Describing such claims as only half the story, Mr Williams told this newspaper: “Our competitors had expected us to come in here and try to turn the market on its head. That’s so far from the truth
“We bring a different view, and this thing about cutting premiums 15-20 per cent, it’s not entirely true. We can lower a premium, but raise a deductible or apply a limit.
“The opposition does not see how we structure a policy. They see my rate and say we’re cutting 20 per cent, without seeing the structure and understanding the strategy behind the pricing.”
And the NAGICO (Bahamas) boss added: “The competition, the competitors say and do things to make it more difficult. This is my fourth country in three years, third market in three years, and everywhere we go the competition say what they want to say to scare us away, but it never works.
“Our balance sheet is better than most, our solvency ratio is better than most, our profitability is better than most, and our strategy is second to none.”
Mr Williams told Tribune Business that in time “we’ll show you how the industry here is slanted so heavily against the insureds, the current structure of the market works against the insureds”. He did not elaborate, and some are likely to view his unsubstantiated comments as merely a bid to win business.
The Bahamian property and casualty market previously consisted of five locally-based underwriters. Apart from Bahamas First, there is RoyalStar Assurance, Security & General, Insurance Company of the Bahamas and Summit Insurance Company. The latter two are effectively ‘tied carriers’ through which J. S. Johnson and Insurance Management, respectively, place their general insurance business.

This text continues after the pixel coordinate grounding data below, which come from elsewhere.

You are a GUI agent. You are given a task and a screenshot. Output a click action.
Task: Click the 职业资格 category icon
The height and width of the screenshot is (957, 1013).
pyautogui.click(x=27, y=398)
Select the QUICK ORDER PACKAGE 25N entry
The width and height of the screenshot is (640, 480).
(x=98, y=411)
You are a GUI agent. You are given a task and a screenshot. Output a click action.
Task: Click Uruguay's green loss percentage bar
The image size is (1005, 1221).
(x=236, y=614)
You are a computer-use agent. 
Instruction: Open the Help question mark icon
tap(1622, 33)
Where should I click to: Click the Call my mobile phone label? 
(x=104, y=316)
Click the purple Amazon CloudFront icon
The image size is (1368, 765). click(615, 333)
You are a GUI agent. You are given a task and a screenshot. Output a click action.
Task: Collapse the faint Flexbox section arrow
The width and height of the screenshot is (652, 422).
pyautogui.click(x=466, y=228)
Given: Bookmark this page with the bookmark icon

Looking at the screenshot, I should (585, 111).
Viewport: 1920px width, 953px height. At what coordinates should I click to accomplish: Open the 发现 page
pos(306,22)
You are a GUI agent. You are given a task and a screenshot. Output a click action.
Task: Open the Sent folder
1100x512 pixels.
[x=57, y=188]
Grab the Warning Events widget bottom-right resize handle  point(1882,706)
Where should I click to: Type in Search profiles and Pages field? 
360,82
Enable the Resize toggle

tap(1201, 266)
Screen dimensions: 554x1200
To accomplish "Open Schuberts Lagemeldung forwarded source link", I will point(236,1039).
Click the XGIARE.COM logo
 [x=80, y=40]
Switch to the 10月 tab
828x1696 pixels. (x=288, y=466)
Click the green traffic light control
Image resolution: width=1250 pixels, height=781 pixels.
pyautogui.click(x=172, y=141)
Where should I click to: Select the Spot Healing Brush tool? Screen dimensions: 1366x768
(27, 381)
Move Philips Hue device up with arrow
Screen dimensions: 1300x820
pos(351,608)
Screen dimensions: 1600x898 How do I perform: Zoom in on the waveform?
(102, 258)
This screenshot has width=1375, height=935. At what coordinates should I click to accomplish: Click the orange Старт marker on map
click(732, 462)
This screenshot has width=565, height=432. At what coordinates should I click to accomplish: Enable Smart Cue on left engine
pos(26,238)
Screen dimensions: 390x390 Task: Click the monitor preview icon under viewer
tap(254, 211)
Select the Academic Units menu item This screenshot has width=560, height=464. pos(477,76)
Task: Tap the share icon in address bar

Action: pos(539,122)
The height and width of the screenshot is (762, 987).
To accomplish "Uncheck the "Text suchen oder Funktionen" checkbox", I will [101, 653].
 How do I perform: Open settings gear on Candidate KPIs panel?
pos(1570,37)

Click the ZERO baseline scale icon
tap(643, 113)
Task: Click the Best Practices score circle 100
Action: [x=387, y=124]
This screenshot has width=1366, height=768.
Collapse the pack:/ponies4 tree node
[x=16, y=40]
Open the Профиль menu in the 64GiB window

NAGICO, though, has a lower rating from A. M. Best, the global insurance industry’s rating agency, than its rival Bahamian property and casualty insurers. The likes of Bahamas First and RoyalStar Assurance have ‘A- ratings, while NAGICO’s is ‘B++’.
However, NAGICO has been on a general expansion drive in the Caribbean over the past four years, the Bahamas being the latest territory it has entered.
Mr Williams said the underwriter’s main goal when it came to expansion was to spread out and diversify its risk exposure, ensuring it was not susceptible to catastrophic events such as hurricanes.
And, in the case of the Bahamas, this nation has the ‘highest concentration of property” risk in the region, standing at between $350-$400 million in gross written premium.
“It’s a very attractive market and can be lucrative,” Mr Williams told Tribune Business. “It’s also a very exposed market, so must be treated with a lot of technical skill and respect, but our reinsurers are more than capable of underwriting whatever we insure.”
Seventy per cent of the way towards developing a 10-strong intermediary sales/distribution force, he added: “We’d like to have a fairy small group of representatives that we can support 100 per cent, rather than spread ourselves too thin trying to be all things to all people.
“The market has had some difficulties with agents and finances and things, and we want to avoid that.”
Emphasising that NAGICO (Bahamas) was seeking to “double” its five-strong Bahamian staff complement from five to 10 within a year, depending on growth rates, Mr Williams pledged: “We will be here for the long-term.”
NAGICO operates in 16 Caribbean territories, and takes in a collective $115 million in premium income annually.